Lors de la rencontre des catéchumènes, à la question posée sur ce qu’est un Noël normal, une catéchumène a dit : « la normalité n’existe pas ». Parole d’Evangile ! La normalité enferme et rejette. Ce qui est normal, c’est la mort. Ce qui est anormal, c’est la résurrection. Choisir la vie, c’est, au creux de notre fête aujourd’hui, la vivre comme anormale, ou plutôt comme hors-norme, c’est-à-dire comme vivante, nouvelle, exceptionnelle, présence de Dieu parmi nous, et par nous dans ce monde.

Et ainsi, ce que nous vivons de cette fête peut nous renvoyer à Jésus-Christ : la famille réunie (qu’elle soit notre famille de sang ou la famille spirituelle que nous sommes en Eglise) comme signe de la fraternité en Dieu, le repas en commun comme signe du partage auquel nous sommes appelés, le sapin décoré comme signe lumineux de la vie même au cœur de l’hiver, les cadeaux échangés comme signes de la joie que l’on s’offre mutuellement, la crèche et ses santons comme signes de ces hommes et ces femmes bouleversés par la naissance de Jésus, Jésus au cœur de notre foi et ce culte de Noël comme un éclat de vivre.

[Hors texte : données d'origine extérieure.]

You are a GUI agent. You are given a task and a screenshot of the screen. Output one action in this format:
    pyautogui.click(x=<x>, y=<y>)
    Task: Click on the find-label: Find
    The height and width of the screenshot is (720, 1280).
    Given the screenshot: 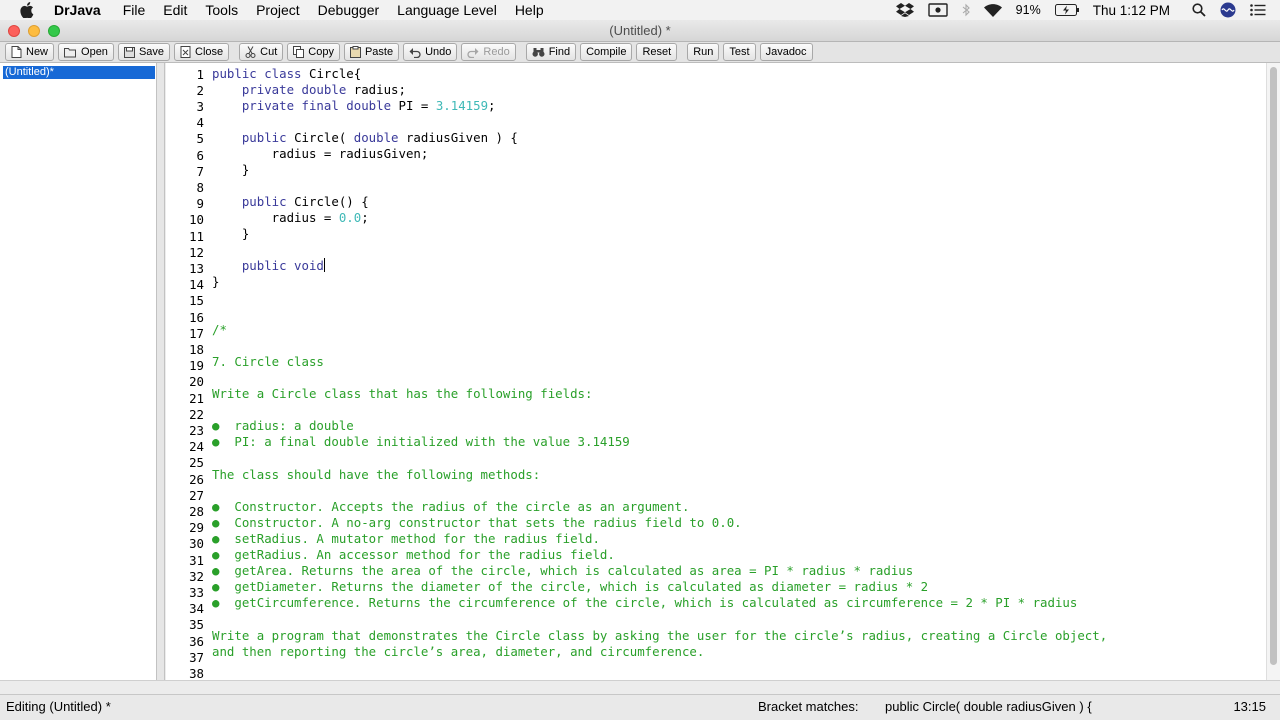 What is the action you would take?
    pyautogui.click(x=560, y=52)
    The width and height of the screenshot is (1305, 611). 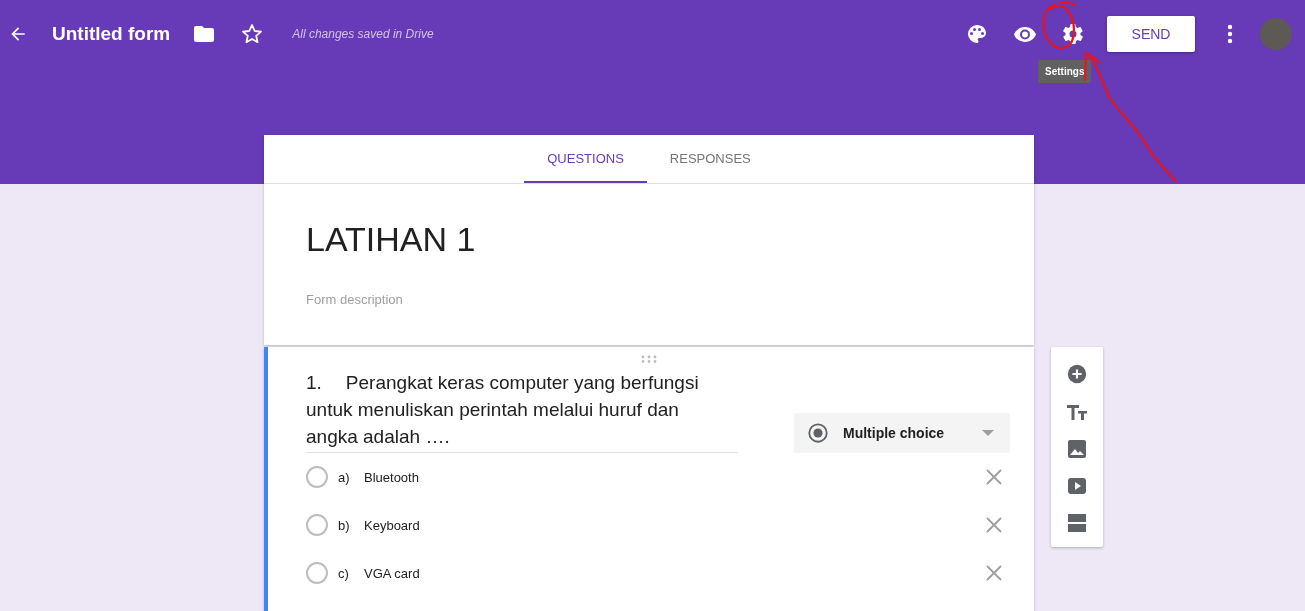 I want to click on video-icon, so click(x=1077, y=486).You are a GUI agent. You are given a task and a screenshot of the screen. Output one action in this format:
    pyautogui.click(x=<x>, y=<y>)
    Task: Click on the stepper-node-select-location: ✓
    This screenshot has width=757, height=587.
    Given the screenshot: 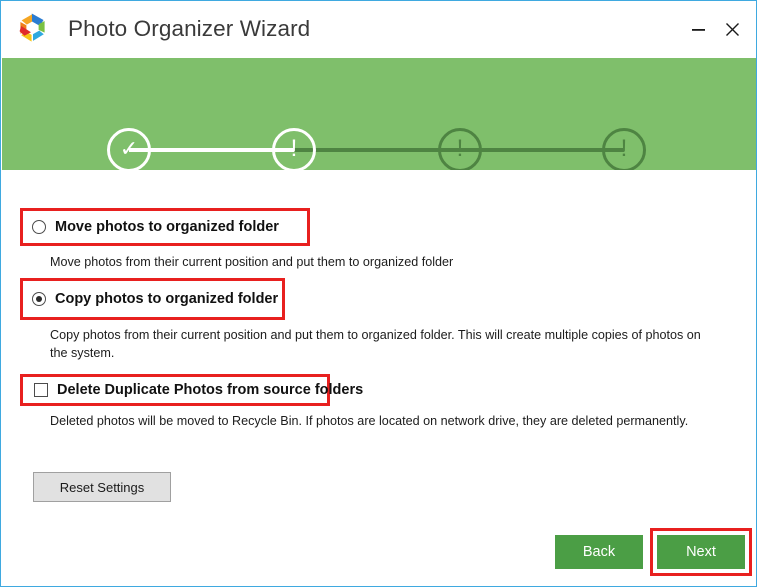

Non, cette fête n’est pas normale. Pourvu qu’elle ne le devienne jamais !

Amen.

 

[1] KT 5 décembre 2020. Partage en 4 groupes, « Un Noël normal, c’est… » :

1. Culte de Noël. Pas de gestes barrières.

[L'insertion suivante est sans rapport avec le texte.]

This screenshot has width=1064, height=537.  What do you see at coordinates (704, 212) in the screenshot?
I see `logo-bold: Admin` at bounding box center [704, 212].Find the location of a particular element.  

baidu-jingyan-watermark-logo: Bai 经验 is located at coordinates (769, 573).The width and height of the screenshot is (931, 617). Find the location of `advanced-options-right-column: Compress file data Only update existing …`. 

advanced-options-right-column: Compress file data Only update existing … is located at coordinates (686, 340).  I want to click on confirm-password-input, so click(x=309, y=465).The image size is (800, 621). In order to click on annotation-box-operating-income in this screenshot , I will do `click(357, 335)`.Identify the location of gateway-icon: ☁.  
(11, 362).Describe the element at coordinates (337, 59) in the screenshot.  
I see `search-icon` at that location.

2. Noël, pour nous, c’est un moment en famille avec la dinde rôtie, les cadeaux, le sapin, et Jésus et pas le coronavirus.

3. Un Noël normal est un Noël convivial, sans couvre-feu ni masque, gastronomique (bonne bouffe), avec de la neige et un sapin, un feu de cheminée (avec, non négociable, du maïs venant de chez Naturalia). Bien sûr, il devra y avoir des cadeaux. La famille doit être présente…

4. Repas en famille. Aller faire les courses de Noël. La normalité n’existe pas (Manon). Offrir/recevoir des cadeaux. Grand repas. Le sapin. La crèche.